ACTIVITY = Find "The image size is (637, 404)." and "Task: Tap the" in the records below. Copy the lines holding them and every line between, exactly, and no others.

[Entries taken from a collection]
========
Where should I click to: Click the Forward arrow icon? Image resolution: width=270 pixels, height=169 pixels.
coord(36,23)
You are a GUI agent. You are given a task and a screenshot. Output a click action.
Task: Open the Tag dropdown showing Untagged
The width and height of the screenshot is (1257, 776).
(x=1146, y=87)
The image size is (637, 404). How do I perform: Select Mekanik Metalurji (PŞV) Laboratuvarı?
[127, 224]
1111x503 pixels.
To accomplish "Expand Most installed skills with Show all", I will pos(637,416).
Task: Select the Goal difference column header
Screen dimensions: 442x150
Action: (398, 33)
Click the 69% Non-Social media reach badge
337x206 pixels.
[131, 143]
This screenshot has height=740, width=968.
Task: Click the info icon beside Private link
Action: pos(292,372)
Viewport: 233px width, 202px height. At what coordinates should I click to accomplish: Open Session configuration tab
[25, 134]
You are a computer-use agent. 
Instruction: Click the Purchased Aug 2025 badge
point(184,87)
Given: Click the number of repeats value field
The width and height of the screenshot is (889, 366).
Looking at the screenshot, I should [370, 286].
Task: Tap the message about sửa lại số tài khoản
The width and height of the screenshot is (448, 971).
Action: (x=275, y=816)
========
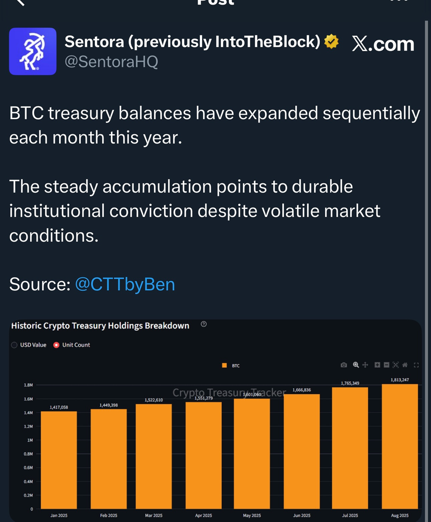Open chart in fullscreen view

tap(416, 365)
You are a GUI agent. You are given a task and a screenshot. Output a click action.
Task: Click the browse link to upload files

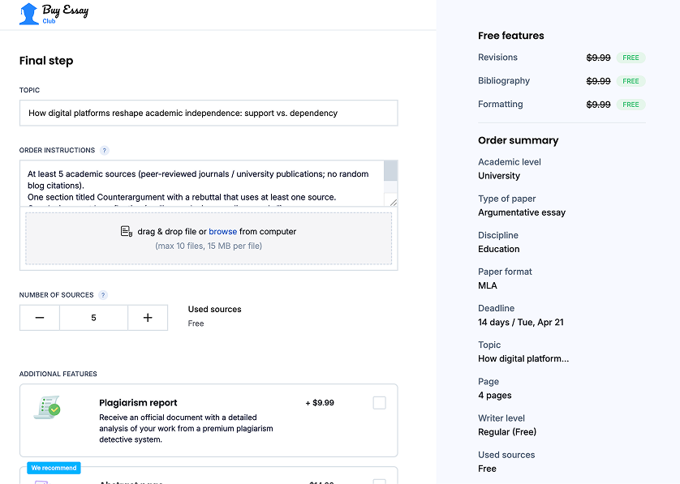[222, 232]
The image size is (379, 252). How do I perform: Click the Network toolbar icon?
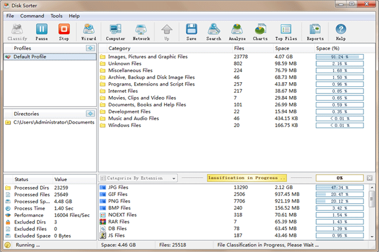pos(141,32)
========
TASK RESPONSE =
The image size is (637, 404). How do I perform: Select Mekanik Metalurji (PŞV) Laboratuvarı?
[127, 224]
1111x503 pixels.
To accomplish "Expand Most installed skills with Show all", I will pos(637,416).
Task: Select the Goal difference column header
Screen dimensions: 442x150
Action: (398, 33)
Click the 69% Non-Social media reach badge
337x206 pixels.
[131, 143]
This screenshot has height=740, width=968.
Task: Click the info icon beside Private link
Action: pos(292,372)
Viewport: 233px width, 202px height. At what coordinates should I click to accomplish: Open Session configuration tab
[25, 134]
You are a computer-use agent. 
Instruction: Click the Purchased Aug 2025 badge
point(184,87)
Given: Click the number of repeats value field
The width and height of the screenshot is (889, 366).
Looking at the screenshot, I should [370, 286].
Task: Tap the message about sửa lại số tài khoản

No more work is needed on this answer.